KPMG AS Sørkedalsveien 6 Postboks 7000 Majorstuen 0306 Oslo
Telephone +47 45 40 40 63 Fax Internet www.kpmg.no Enterprise 935 174 627 MVA
To the General Meeting of Aker ASA
Independent auditor's assurance report on report on salary and other remuneration to directors
Opinion
We have performed an assurance engagement to obtain reasonable assurance that Aker ASA report on salary and other remuneration to directors (the remuneration report) for the financial year ended 31 December 2021 has been prepared in accordance with section 6-16 b of the Norwegian Public Limited Liability Companies Act and the accompanying regulation.
In our opinion, the remuneration report has been prepared, in all material respects, in accordance with section 6-16 b of the Norwegian Public Limited Liability Companies Act and the accompanying regulation.
Board of directors' responsibilities
The board of directors is responsible for the preparation of the remuneration report and that it contains the information required in section 6-16 b of the Norwegian Public Limited Liability Companies Act and the accompanying regulation and for such internal control as the board of directors determines is necessary for the preparation of a remuneration report that is free from material misstatements, whether due to fraud or error.
Our independence and quality control
We are independent of the company as required by laws and regulations and the International Ethics Standards Board for Accountants' Code of International Ethics for Professional Accountants (including International Independence Standards) (IESBA Code), and we have fulfilled our other ethical responsibilities in accordance with these requirements. Our firm applies International Standard on Quality Control 1 (ISQC 1) and accordingly maintains a comprehensive system of quality control including documented policies and procedures regarding compliance with ethical requirements, professional standards and applicable legal and regulatory requirements.

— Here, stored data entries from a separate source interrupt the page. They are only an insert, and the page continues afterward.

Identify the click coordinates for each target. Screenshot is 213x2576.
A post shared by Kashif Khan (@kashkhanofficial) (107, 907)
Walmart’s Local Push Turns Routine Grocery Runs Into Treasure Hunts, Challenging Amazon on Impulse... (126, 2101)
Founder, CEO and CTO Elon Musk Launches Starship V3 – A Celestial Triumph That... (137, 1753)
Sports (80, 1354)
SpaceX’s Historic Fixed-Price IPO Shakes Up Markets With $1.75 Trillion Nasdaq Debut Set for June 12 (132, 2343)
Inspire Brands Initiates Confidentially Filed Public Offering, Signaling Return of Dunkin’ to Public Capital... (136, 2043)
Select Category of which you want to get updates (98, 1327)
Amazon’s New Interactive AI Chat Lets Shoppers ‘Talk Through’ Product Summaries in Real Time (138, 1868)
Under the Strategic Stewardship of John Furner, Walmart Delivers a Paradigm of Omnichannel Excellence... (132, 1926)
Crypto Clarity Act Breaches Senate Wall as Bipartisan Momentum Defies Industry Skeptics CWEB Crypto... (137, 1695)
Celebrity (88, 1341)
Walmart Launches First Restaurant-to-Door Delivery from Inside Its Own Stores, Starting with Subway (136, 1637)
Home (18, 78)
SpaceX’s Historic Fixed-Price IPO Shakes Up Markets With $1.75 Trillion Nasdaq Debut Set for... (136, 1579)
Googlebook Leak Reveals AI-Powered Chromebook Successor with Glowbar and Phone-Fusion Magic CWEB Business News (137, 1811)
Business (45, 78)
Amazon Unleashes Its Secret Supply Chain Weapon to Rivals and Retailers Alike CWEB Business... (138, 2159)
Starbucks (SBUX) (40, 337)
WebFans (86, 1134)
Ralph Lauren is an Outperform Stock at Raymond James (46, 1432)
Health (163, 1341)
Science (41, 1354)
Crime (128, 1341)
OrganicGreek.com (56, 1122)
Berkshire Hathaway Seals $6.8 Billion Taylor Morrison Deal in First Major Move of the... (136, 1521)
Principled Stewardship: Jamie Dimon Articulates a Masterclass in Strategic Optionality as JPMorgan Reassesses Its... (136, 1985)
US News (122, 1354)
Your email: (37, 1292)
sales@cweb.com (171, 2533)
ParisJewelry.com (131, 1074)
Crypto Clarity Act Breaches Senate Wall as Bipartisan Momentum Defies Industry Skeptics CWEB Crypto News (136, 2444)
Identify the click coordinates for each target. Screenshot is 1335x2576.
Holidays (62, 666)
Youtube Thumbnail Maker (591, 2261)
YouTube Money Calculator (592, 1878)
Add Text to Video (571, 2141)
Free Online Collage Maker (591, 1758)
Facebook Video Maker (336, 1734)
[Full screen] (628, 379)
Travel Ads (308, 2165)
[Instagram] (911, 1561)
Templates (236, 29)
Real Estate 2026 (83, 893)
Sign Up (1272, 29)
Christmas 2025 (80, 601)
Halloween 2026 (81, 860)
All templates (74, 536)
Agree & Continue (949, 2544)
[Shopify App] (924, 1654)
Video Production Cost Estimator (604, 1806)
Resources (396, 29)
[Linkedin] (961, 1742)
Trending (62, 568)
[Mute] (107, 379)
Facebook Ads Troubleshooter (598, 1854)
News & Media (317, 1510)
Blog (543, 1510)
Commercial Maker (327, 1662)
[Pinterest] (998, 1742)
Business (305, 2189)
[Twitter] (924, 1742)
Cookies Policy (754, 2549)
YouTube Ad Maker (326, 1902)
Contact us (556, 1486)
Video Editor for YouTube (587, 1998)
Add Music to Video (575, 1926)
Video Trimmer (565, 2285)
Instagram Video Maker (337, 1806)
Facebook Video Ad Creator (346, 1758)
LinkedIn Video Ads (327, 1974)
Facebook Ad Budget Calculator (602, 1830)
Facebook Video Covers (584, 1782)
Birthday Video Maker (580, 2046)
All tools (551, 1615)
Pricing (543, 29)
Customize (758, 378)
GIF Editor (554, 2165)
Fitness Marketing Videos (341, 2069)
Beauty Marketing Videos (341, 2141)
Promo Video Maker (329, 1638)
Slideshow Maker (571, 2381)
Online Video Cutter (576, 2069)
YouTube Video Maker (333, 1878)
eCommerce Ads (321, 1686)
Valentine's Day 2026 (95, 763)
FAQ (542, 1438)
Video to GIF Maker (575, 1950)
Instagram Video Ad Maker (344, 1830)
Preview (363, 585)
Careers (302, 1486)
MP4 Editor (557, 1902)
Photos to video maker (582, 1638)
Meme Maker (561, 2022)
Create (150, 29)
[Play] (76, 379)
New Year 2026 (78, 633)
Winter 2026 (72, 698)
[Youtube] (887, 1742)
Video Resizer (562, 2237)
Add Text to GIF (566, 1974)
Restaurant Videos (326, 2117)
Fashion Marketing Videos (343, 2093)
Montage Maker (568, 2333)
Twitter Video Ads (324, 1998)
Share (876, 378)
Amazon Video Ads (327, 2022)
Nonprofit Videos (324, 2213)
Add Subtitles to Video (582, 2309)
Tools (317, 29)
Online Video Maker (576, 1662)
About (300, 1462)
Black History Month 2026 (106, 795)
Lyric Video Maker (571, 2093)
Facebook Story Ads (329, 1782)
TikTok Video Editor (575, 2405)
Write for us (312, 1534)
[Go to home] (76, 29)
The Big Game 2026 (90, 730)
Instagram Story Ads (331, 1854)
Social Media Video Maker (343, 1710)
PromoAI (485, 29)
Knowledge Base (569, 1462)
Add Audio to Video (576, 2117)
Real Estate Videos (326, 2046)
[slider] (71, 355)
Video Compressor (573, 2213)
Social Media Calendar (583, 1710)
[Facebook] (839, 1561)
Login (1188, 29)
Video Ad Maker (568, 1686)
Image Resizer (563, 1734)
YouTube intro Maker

Auditor's responsibilities
Our responsibility is to express an opinion on whether the remuneration report contains the information required in section 6-16 b of the Norwegian Public Limited Liability Companies Act and the accompanying regulation and that the information in the remuneration report is free from material misstatements. We conducted our work in accordance with the International Standard for Assurance Engagements (ISAE) 3000 – "Assurance engagements other than audits or reviews of historical financial information".

We obtained an understanding of the remuneration policy approved by the general meeting. Our procedures included obtaining an understanding of the internal control relevant to the preparation of the remuneration report in order to design procedures that are appropriate in the circumstances, but not for the purpose of expressing an opinion on the effectiveness of the company's internal control. Further we performed procedures to ensure completeness and accuracy of the information provided in the remuneration report, including whether it contains the information required by the law and accompanying regulation. We believe that the evidence we have obtained is sufficient and appropriate to provide a basis for our opinion.